* Raw data *
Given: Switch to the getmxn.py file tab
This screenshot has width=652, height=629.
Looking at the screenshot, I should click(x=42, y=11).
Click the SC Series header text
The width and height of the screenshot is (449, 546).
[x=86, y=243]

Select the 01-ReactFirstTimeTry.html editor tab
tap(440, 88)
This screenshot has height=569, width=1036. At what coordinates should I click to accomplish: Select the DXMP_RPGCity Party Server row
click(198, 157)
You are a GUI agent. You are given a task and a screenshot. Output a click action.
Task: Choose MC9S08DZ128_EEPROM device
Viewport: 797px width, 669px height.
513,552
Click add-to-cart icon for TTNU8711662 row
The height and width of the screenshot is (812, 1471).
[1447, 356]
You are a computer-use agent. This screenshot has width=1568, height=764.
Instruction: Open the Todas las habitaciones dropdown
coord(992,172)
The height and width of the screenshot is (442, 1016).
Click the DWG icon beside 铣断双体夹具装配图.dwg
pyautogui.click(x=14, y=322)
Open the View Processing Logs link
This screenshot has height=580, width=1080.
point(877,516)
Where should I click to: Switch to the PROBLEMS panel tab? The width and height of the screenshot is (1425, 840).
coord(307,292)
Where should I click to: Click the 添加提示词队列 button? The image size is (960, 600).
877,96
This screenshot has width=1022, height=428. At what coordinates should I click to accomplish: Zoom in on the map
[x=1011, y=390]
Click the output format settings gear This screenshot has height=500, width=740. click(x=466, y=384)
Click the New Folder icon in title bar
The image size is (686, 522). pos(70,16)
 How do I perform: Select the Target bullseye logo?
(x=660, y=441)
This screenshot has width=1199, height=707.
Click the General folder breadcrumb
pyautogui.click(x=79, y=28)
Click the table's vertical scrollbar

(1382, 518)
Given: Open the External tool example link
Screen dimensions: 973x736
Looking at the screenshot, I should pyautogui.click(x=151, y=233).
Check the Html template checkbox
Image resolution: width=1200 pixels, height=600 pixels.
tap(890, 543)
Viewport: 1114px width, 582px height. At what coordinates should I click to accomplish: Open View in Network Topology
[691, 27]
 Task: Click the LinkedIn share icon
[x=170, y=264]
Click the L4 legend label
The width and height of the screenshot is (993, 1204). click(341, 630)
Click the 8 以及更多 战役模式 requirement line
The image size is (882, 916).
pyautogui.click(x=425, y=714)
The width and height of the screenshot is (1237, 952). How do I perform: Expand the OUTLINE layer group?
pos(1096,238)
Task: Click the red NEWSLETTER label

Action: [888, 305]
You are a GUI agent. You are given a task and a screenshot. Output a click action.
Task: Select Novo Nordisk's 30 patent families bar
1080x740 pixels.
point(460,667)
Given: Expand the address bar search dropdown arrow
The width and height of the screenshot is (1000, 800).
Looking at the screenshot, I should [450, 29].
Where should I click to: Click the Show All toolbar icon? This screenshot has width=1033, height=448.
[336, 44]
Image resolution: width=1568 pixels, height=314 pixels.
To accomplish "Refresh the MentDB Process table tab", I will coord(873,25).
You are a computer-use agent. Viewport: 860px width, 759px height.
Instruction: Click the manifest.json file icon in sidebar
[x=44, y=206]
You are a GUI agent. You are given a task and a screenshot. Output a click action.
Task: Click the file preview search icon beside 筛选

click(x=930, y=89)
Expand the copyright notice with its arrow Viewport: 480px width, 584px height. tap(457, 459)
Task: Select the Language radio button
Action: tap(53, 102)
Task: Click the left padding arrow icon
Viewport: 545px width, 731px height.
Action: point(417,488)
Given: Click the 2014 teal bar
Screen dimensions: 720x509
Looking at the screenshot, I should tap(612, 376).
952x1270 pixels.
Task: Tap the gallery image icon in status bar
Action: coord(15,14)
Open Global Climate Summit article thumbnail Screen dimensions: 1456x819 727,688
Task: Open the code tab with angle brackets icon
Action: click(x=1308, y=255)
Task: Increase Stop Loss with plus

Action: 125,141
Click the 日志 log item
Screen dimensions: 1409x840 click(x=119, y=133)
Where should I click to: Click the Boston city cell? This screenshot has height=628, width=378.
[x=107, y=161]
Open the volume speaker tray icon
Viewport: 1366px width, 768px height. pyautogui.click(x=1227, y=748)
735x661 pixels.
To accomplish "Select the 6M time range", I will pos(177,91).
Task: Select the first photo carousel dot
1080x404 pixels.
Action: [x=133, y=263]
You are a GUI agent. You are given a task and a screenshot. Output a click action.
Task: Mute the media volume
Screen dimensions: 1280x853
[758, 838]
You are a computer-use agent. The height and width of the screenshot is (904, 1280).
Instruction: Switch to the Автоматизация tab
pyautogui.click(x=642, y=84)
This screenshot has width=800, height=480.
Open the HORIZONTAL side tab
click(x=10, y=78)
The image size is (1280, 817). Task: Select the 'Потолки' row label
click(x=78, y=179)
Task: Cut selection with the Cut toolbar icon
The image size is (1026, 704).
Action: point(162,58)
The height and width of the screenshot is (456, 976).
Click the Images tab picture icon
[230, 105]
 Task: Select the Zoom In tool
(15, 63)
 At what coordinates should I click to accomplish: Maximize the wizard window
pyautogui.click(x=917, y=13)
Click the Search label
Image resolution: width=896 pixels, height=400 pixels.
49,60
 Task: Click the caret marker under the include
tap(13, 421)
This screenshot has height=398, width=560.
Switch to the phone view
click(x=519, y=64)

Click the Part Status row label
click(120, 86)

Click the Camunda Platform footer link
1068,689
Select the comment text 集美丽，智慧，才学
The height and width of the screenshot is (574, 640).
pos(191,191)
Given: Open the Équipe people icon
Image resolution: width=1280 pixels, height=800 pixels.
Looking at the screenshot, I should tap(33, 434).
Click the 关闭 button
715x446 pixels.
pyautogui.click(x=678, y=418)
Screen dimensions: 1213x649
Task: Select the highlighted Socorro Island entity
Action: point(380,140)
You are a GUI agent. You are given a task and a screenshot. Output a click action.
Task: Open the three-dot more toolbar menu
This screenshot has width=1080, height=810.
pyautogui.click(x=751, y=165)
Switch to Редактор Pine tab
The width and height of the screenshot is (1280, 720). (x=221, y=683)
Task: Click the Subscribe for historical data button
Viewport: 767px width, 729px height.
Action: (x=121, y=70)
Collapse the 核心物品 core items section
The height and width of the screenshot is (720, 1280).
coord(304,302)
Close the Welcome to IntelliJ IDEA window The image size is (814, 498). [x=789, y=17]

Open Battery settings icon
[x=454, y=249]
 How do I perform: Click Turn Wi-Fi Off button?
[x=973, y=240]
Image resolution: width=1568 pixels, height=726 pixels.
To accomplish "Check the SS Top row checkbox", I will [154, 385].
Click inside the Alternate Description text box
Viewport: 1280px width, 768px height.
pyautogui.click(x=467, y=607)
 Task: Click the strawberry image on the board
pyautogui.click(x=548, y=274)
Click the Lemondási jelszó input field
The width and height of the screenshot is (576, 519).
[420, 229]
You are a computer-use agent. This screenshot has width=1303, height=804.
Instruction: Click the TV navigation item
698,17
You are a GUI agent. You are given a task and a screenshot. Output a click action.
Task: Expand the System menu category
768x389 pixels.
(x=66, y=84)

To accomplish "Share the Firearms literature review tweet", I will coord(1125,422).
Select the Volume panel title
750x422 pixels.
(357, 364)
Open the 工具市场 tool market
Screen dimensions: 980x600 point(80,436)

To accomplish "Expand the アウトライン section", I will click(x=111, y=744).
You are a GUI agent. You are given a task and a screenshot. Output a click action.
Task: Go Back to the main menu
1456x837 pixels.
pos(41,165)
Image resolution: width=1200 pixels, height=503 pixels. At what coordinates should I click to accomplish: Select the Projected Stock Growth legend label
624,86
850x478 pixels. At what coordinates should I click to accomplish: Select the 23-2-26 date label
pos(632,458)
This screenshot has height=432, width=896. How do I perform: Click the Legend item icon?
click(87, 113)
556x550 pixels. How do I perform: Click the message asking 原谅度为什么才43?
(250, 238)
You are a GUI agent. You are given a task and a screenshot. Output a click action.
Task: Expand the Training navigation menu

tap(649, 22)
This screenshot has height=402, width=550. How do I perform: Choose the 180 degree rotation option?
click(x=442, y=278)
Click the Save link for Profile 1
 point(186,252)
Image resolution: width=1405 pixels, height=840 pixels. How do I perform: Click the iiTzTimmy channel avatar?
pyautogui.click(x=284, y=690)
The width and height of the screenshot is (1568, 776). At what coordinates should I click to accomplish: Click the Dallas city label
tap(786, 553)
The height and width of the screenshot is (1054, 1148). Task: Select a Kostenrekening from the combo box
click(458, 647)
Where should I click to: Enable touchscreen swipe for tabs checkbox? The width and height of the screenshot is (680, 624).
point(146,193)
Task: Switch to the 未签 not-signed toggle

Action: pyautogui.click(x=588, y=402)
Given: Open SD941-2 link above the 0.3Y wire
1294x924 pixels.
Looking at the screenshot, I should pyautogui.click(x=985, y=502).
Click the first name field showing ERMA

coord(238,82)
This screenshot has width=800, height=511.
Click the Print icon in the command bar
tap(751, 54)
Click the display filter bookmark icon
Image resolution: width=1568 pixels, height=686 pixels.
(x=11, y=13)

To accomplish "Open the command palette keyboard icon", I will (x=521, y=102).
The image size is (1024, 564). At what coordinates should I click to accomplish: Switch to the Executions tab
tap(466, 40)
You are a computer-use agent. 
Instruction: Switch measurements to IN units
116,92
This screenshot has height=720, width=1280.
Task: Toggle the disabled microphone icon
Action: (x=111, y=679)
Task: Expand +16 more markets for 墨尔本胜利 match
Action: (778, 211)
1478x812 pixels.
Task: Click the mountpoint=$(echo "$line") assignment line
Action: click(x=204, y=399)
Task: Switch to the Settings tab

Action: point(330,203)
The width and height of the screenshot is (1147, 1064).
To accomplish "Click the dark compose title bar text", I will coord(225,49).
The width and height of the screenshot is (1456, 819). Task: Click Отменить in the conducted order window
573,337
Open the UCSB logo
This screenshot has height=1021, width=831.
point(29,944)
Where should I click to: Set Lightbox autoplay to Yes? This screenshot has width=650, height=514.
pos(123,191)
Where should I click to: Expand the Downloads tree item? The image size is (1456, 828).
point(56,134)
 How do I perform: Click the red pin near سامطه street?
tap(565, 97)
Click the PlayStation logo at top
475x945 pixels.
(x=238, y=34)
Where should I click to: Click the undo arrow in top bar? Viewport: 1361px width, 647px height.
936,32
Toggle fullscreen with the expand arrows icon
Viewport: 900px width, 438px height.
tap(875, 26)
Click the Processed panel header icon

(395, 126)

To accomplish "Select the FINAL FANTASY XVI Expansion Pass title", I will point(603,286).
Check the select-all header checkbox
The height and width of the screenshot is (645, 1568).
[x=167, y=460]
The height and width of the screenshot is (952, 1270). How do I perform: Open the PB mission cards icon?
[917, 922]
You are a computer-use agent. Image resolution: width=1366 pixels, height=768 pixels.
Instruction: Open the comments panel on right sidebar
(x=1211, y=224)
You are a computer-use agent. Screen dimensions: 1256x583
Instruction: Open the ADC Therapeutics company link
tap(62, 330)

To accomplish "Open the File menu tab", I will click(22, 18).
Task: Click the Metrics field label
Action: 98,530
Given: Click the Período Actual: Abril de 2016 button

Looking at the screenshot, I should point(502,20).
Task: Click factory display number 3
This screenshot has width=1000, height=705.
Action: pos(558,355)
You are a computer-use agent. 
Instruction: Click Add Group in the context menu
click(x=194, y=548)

* Task description *
Reproduce the lines between the one holding "Given: Open the Équipe people icon" and the one holding "pyautogui.click(x=751, y=165)", inclusive, substituting "header" for "toolbar" and leaving everything else unchanged.

* Result for this exercise *
Given: Open the Équipe people icon
Image resolution: width=1280 pixels, height=800 pixels.
Looking at the screenshot, I should tap(33, 434).
Click the 关闭 button
715x446 pixels.
pyautogui.click(x=678, y=418)
Screen dimensions: 1213x649
Task: Select the highlighted Socorro Island entity
Action: point(380,140)
You are a GUI agent. You are given a task and a screenshot. Output a click action.
Task: Open the three-dot more header menu
This screenshot has width=1080, height=810.
pyautogui.click(x=751, y=165)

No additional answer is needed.